## Preprints

We present a strongly polynomial label-correcting algorithm for solving the feasibility of linear systems with two variables per inequality (2VPI). The algorithm is based on the Newton-Dinkelbach method for fractional combinatorial optimization. We extend and strengthen previous work of Madani (2002) that showed a weakly polynomial bound for a variant of the Newton-Dinkelbach method for solving deterministic Markov decision processes (DMDPs), a special class of 2VPI linear programs. For a 2VPI system with n variables and m constraints, our algorithm runs in O(mn) iterations. Every iteration takes O(m + nlogn) time for DMDPs, and O(mn) time for general 2VPI systems.
The key technical idea is a new analysis of the Newton-Dinkelbach method exploiting gauge symmetries of the algorithm. This also leads to an acceleration of the Newton-Dinkelbach method for general fractional combinatorial optimization problems. For the special case of linear fractional combinatorial optimization, our method converges in O(mlogm) iterations, improving upon the previous best bound of O(m^2logm) by Wang et al. (2006).

## Publications

Cooperative games form an important class of problems in game theory, where the goal is to distribute a value among a set of players who are allowed to cooperate by forming coalitions. An outcome of the game is given by an allocation vector that assigns a value share to each player. A crucial aspect of such games is submodularity (or convexity). Indeed, convex instances of cooperative games exhibit several nice properties, e.g. regarding the existence and computation of allocations realizing some of the most important solution concepts proposed in the literature. For this reason, a relevant question is whether one can give a polynomial time characterization of submodular instances, for prominent cooperative games that are in general non-convex. In this paper, we focus on a fundamental and widely studied cooperative game, namely the spanning tree game. An efficient recognition of submodular instances of this game was not known so far, and explicitly mentioned as an open question in the literature. We here settle this open problem by giving a polynomial-time characterization of submodular spanning tree games.

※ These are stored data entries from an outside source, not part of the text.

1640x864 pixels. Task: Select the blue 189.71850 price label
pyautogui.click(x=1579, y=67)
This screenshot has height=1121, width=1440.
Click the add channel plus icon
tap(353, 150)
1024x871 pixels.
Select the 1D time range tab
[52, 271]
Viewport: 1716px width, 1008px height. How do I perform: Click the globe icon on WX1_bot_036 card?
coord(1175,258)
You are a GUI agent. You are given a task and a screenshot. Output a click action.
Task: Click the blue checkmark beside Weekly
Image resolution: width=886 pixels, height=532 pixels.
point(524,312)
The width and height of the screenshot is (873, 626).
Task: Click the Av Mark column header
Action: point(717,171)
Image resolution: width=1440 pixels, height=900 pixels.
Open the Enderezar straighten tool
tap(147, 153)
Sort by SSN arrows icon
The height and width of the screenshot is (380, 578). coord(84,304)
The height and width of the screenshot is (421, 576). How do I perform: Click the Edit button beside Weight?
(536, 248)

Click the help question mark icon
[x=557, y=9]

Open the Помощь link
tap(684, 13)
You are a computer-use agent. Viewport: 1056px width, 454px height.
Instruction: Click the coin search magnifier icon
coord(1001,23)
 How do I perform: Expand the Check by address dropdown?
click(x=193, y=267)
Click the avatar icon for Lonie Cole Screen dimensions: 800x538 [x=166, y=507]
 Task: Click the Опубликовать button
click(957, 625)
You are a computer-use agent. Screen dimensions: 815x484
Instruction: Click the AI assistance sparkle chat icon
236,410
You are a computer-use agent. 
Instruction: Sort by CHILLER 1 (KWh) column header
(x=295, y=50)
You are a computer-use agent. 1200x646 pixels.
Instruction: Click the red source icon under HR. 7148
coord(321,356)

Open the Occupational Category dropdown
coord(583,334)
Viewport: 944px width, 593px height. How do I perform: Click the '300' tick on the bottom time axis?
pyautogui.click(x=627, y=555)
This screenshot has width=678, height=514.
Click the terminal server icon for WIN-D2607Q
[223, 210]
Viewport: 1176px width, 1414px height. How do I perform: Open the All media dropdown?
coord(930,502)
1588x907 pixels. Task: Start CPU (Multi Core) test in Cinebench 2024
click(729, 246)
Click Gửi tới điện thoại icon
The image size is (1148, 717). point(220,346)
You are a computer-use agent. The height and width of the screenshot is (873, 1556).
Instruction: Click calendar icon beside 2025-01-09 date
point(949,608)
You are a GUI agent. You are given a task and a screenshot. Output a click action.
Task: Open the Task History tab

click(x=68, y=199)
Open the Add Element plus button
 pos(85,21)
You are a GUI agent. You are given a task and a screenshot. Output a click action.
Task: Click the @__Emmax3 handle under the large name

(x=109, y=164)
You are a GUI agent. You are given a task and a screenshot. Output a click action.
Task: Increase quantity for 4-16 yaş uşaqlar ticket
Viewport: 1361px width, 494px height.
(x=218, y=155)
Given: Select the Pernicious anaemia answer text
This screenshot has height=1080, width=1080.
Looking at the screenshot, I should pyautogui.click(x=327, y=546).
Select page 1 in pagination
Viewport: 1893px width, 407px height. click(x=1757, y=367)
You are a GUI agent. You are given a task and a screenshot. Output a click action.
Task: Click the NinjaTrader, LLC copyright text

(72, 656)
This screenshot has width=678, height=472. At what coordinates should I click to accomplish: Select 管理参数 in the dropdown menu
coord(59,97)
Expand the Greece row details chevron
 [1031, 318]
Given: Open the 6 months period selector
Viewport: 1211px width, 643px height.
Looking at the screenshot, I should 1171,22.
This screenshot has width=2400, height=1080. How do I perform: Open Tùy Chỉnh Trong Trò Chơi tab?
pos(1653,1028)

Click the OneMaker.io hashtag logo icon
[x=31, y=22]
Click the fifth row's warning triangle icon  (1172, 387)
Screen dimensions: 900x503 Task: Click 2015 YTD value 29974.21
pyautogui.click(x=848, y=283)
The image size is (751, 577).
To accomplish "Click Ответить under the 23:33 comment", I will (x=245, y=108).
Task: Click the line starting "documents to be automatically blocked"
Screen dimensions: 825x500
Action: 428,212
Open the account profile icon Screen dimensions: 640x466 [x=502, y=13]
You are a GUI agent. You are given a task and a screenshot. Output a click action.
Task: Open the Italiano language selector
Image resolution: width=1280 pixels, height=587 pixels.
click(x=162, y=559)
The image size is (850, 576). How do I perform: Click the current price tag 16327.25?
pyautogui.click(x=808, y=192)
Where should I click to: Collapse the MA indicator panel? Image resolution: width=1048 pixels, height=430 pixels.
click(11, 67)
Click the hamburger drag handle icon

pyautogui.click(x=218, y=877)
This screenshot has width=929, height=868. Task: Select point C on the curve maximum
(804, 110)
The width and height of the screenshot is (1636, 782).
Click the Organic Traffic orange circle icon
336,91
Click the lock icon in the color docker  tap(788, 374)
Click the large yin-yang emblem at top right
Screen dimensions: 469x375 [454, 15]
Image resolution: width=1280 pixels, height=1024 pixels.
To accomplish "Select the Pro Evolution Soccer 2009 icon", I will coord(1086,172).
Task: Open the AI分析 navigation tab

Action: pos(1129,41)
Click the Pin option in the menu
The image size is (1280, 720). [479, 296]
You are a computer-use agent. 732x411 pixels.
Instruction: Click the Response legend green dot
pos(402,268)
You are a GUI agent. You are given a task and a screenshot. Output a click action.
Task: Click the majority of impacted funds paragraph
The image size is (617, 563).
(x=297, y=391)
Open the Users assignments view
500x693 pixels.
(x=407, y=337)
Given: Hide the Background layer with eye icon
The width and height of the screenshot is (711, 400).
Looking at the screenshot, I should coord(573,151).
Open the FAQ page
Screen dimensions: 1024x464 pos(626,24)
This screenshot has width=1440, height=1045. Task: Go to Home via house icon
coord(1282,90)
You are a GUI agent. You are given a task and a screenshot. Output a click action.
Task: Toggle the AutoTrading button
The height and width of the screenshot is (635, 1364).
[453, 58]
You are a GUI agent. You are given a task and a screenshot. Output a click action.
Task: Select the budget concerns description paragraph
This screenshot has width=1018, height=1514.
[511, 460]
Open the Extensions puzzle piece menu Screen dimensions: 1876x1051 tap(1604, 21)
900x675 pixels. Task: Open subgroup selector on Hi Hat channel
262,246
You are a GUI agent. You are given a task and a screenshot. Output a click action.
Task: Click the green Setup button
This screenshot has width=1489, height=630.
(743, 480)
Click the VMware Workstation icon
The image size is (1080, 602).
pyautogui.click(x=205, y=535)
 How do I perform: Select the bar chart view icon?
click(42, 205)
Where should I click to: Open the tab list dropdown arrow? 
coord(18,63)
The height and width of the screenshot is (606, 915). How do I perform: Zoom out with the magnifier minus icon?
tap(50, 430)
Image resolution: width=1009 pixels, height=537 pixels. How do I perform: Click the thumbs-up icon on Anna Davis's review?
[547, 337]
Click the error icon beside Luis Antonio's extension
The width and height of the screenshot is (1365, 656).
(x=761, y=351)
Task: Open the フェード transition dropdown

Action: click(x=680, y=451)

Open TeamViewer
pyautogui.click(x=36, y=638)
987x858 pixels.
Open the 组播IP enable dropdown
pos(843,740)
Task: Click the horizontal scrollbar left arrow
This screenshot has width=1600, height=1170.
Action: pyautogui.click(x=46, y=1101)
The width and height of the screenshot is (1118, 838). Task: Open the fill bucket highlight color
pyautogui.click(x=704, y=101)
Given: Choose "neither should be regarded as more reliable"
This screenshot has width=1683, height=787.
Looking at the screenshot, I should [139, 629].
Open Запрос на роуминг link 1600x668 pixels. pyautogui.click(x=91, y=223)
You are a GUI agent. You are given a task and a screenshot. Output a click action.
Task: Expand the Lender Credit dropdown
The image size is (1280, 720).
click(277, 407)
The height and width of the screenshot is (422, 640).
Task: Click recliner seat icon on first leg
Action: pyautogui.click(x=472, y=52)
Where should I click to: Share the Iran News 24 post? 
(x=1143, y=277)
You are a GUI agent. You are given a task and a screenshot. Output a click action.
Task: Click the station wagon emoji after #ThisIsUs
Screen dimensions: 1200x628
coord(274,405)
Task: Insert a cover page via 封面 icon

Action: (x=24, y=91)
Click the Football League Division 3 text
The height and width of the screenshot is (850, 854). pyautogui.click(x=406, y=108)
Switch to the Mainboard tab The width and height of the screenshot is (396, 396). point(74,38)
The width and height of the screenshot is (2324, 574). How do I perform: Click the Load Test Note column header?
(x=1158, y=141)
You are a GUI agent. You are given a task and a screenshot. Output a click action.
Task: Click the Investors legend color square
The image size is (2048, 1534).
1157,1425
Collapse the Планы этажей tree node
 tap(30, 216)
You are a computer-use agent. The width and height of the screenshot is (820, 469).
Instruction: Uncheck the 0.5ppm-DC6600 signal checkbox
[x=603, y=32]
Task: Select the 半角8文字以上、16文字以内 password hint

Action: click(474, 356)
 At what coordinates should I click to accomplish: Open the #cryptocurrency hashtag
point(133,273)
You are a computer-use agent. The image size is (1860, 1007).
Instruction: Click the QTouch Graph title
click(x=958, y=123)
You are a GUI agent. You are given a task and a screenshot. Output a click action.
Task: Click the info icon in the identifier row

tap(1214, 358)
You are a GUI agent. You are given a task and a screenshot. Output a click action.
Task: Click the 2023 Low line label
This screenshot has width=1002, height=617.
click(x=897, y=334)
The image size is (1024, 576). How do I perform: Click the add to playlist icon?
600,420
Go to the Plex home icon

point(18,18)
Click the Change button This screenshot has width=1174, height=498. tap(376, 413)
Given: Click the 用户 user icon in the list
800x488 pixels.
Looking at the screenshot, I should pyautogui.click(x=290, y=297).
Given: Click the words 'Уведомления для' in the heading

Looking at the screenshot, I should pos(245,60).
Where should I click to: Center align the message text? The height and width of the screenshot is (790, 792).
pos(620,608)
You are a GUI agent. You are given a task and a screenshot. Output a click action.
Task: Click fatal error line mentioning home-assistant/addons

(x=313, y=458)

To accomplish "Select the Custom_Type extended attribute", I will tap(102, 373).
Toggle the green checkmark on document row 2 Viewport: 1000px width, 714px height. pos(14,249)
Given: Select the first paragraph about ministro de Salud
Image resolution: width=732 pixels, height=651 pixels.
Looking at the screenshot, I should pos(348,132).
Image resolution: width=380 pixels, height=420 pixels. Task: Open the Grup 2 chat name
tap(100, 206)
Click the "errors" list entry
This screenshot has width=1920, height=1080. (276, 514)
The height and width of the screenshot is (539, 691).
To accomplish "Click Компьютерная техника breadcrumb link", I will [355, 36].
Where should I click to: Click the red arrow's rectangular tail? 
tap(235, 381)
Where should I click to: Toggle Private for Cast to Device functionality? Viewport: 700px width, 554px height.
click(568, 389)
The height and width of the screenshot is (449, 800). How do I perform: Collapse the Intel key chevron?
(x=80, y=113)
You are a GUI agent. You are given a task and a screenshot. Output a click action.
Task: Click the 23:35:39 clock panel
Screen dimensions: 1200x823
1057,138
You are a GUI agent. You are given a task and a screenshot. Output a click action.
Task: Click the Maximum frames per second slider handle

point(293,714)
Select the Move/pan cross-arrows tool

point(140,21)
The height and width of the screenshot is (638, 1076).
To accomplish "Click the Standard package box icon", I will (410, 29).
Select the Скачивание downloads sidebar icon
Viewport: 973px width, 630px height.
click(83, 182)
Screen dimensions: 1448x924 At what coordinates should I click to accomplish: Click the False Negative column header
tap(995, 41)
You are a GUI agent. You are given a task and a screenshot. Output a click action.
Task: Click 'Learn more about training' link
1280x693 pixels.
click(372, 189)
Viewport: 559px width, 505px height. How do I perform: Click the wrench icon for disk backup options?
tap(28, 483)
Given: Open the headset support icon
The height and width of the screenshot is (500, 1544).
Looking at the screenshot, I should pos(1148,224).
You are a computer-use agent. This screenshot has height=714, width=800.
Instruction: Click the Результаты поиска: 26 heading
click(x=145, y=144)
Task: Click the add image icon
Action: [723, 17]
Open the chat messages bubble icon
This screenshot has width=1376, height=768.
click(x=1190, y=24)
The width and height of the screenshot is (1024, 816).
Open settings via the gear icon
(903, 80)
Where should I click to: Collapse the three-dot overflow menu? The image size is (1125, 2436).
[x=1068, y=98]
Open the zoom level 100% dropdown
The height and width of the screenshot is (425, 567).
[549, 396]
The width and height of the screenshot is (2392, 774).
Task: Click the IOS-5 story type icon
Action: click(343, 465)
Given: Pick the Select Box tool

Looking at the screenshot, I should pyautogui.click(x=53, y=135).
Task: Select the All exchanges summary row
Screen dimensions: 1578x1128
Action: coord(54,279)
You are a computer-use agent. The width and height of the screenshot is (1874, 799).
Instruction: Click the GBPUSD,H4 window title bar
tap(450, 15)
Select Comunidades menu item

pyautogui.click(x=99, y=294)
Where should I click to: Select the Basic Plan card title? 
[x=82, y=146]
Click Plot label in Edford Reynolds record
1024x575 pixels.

An edge-weighted graph G is called stable if the value of a maximum-weight matching equals the value of a maximum-weight fractional matching. Stable graphs play an important role in network bargaining games and cooperative matching games, because they characterize instances which admit stable outcomes. We give the first polynomial-time algorithm to find a minimum cardinality subset of vertices whose removal from G yields a stable graph, for any weighted graph G. The algorithm is combinatorial and exploits new structural properties of basic fractional matchings. In particular, one of the main ingredients of our result is the development of a polynomial-time algorithm to compute a basic maximum-weight fractional matching with the minimum number of odd cycles in its support. This generalizes a fundamental and classical result on unweighted matchings given by Balas more than 30 years ago, which we expect to prove useful beyond this particular application. In contrast, we show that the problem of finding a minimum cardinality subset of edges whose removal from a weighted graph G yields a stable graph, does not admit any constant-factor approximation algorithm, unless P = NP. In this setting, we develop an O(Δ)-approximation algorithm for the problem, where Δ is the maximum degree of a node in G.